Ridgeway is a census-designated place (CDP) in Kenai Peninsula Borough, Alaska, United States. At the 2020 census the population was 2,136, up from 2,022 in 2010.

==Geography==
Ridgeway is located on the western side of the Kenai Peninsula at (60.519682, -151.060911). It is bordered to the northwest by the city of Kenai and to the south by the city of Soldotna, the borough seat. It is bordered to the east, across Soldotna Creek, by the unincorporated Sterling CDP, and to the west, across the Kenai River, by the Kalifornsky CDP.

According to the United States Census Bureau, the Ridgeway CDP has a total area of 45.8 km2, of which 43.5 km2 are land and 2.3 km2, or 5.13%, are water.

==Demographics==

Ridgeway first appeared on the 1990 U.S. Census as a census-designated place (CDP).

Historical population
| Census | Pop. | Note | %± |
| 1990 | 2,018 |  | — |
| 2000 | 1,932 |  | −4.3% |
| 2010 | 2,022 |  | 4.7% |
| 2020 | 2,136 |  | 5.6% |
source:

===2020 census===
As of the 2020 census, Ridgeway had a population of 2,136. The median age was 42.7 years. 23.9% of residents were under the age of 18 and 19.7% of residents were 65 years of age or older. For every 100 females there were 108.8 males, and for every 100 females age 18 and over there were 108.3 males age 18 and over.

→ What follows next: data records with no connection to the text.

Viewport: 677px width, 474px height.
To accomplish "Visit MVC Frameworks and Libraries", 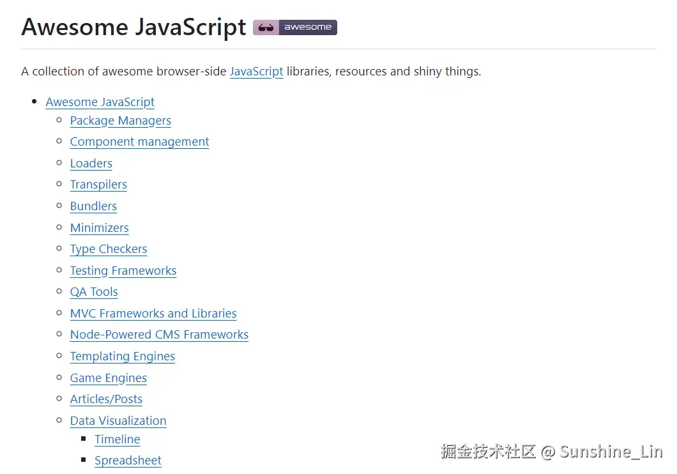I will 153,314.
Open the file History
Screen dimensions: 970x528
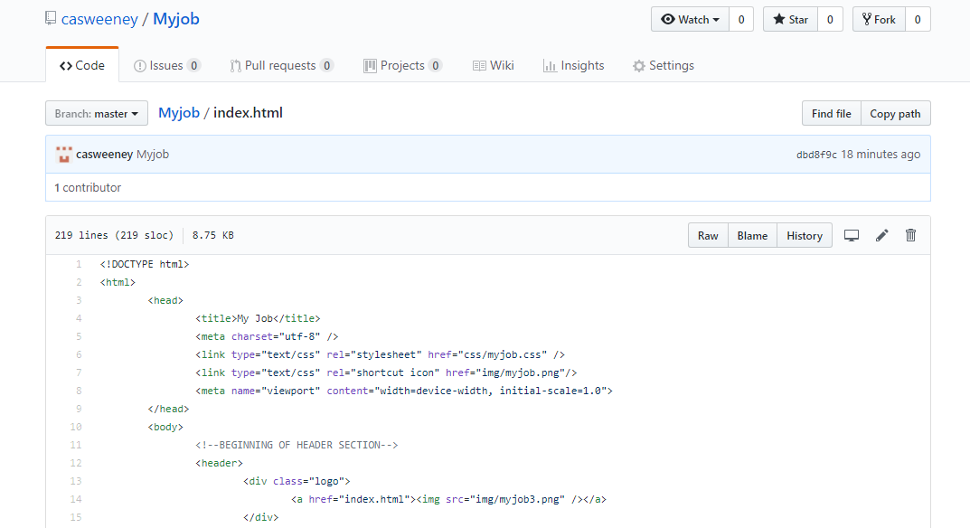pos(804,235)
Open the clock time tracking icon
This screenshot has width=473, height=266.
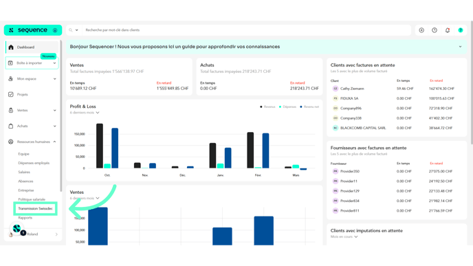(x=435, y=30)

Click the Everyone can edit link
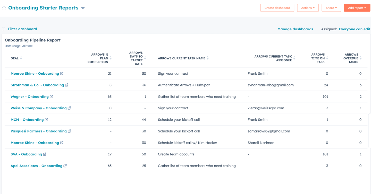[355, 29]
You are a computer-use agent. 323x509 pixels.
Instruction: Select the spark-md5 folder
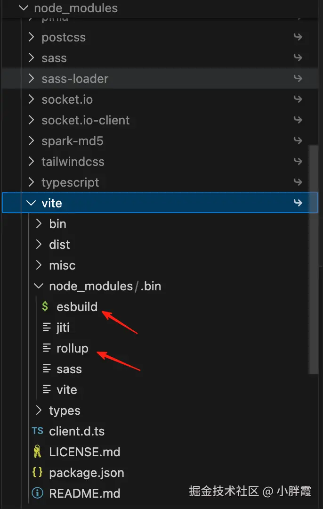tap(72, 141)
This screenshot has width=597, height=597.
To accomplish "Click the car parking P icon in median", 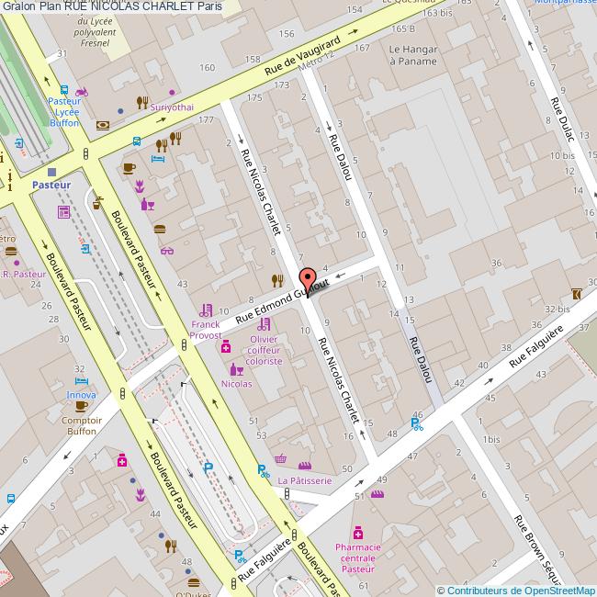I will [x=208, y=467].
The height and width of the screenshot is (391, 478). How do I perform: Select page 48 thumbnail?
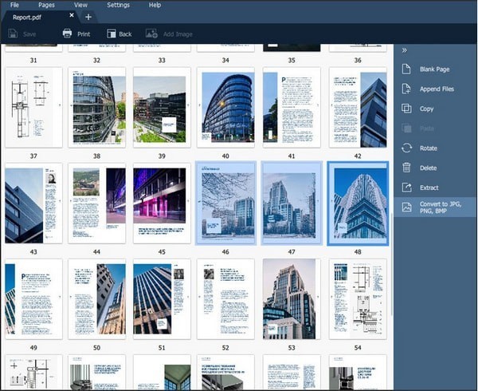click(357, 203)
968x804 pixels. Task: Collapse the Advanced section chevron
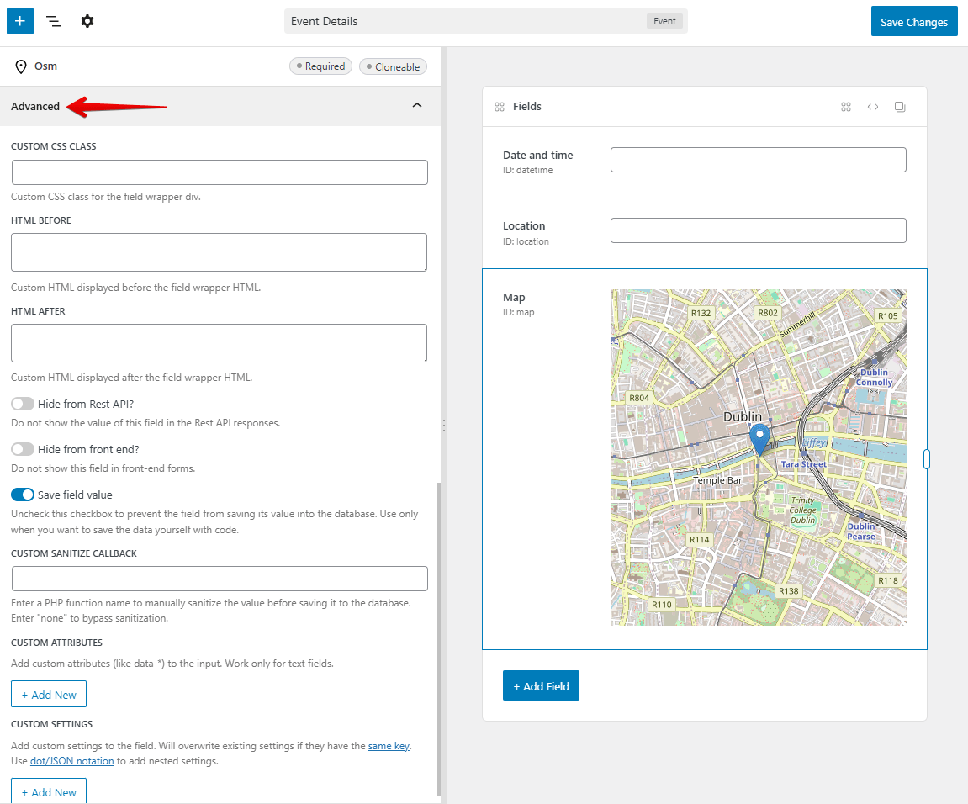tap(416, 106)
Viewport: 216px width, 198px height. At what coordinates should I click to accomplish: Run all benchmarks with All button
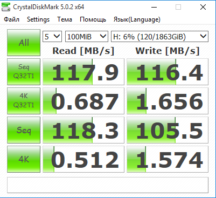(x=24, y=43)
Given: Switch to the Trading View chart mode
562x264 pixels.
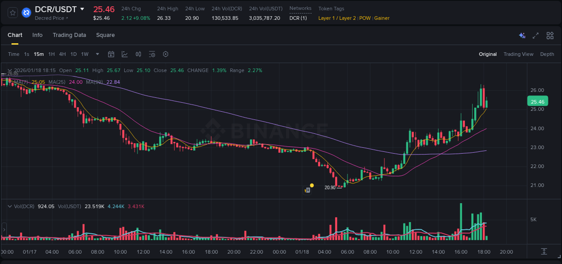Looking at the screenshot, I should [x=518, y=54].
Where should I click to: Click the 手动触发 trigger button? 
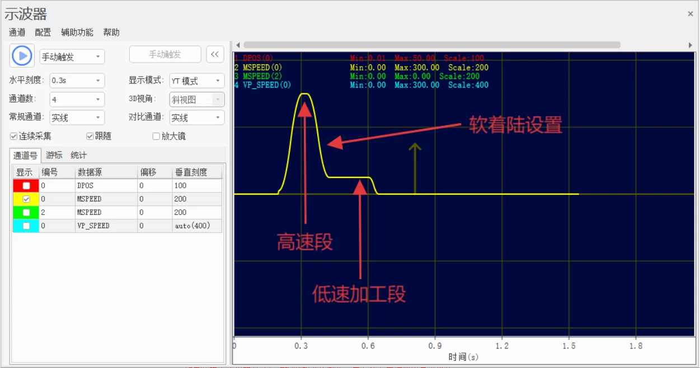[x=165, y=54]
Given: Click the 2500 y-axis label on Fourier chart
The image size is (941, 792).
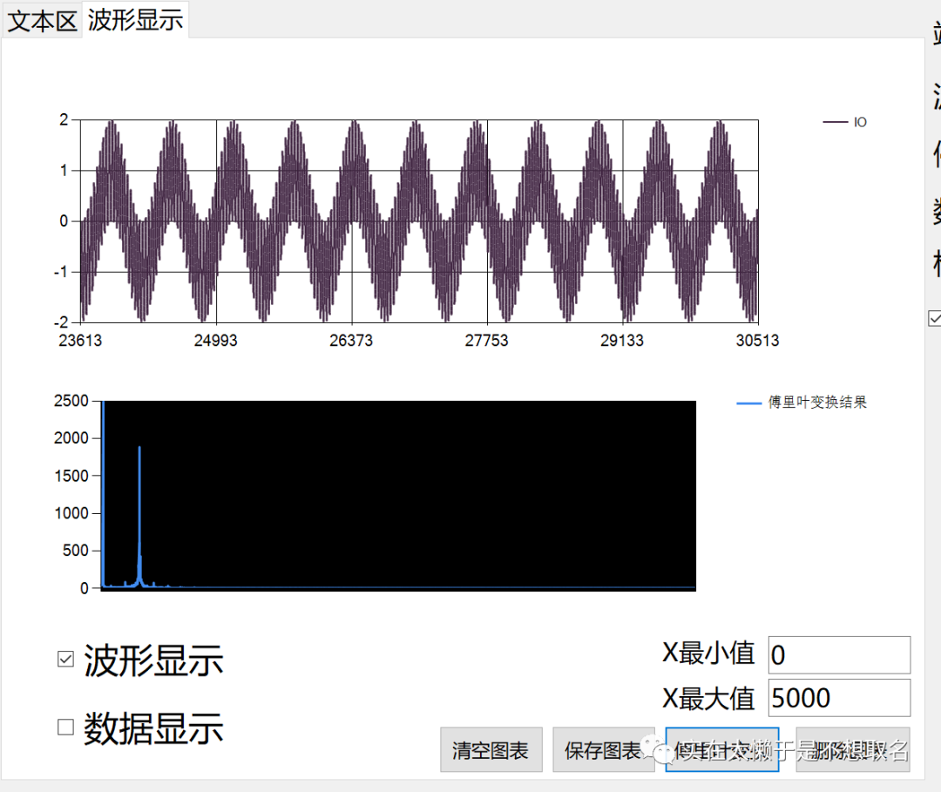Looking at the screenshot, I should 71,401.

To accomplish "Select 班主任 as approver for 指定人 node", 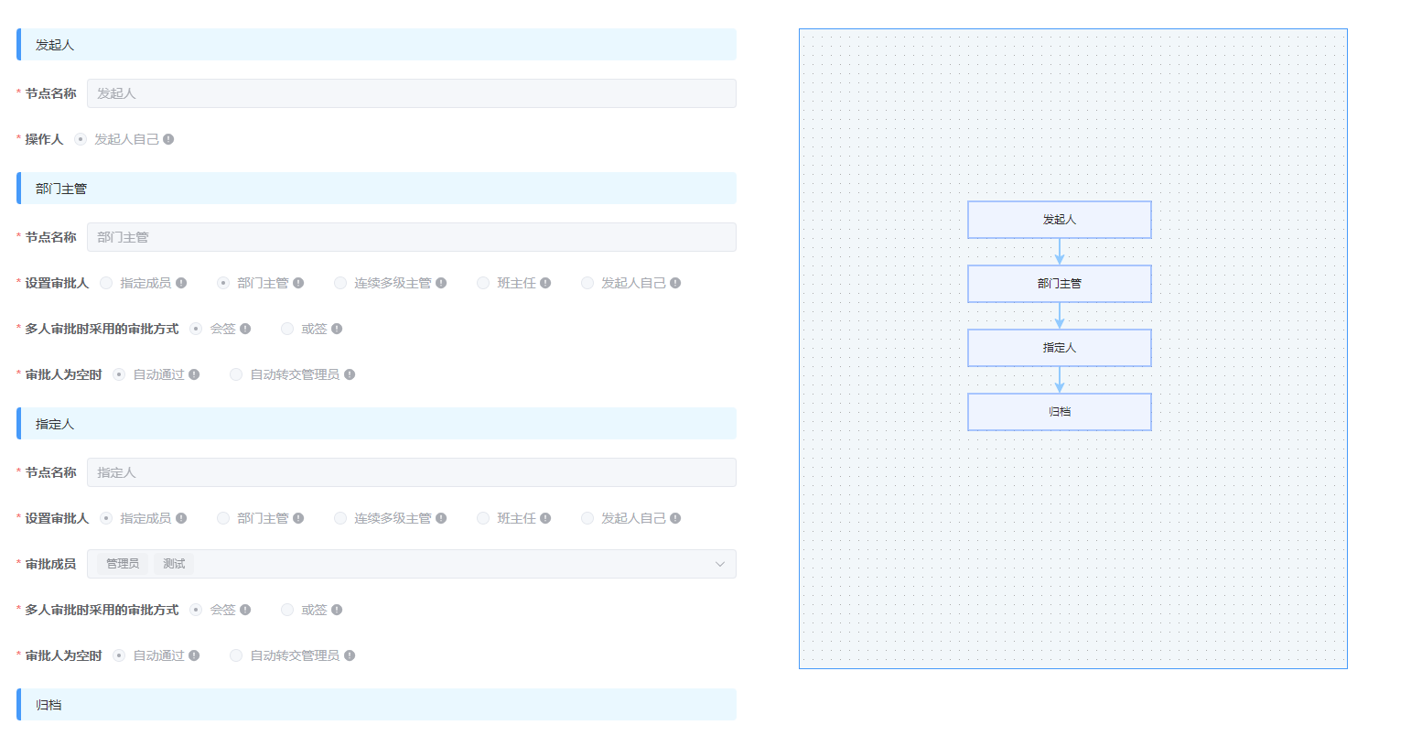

23.6% of residents lived in urban areas, while 76.4% lived in rural areas.

There were 851 households in Ridgeway, of which 28.9% had children under the age of 18 living in them. Of all households, 54.2% were married-couple households, 21.6% were households with a male householder and no spouse or partner present, and 17.3% were households with a female householder and no spouse or partner present. About 26.0% of all households were made up of individuals and 12.7% had someone living alone who was 65 years of age or older.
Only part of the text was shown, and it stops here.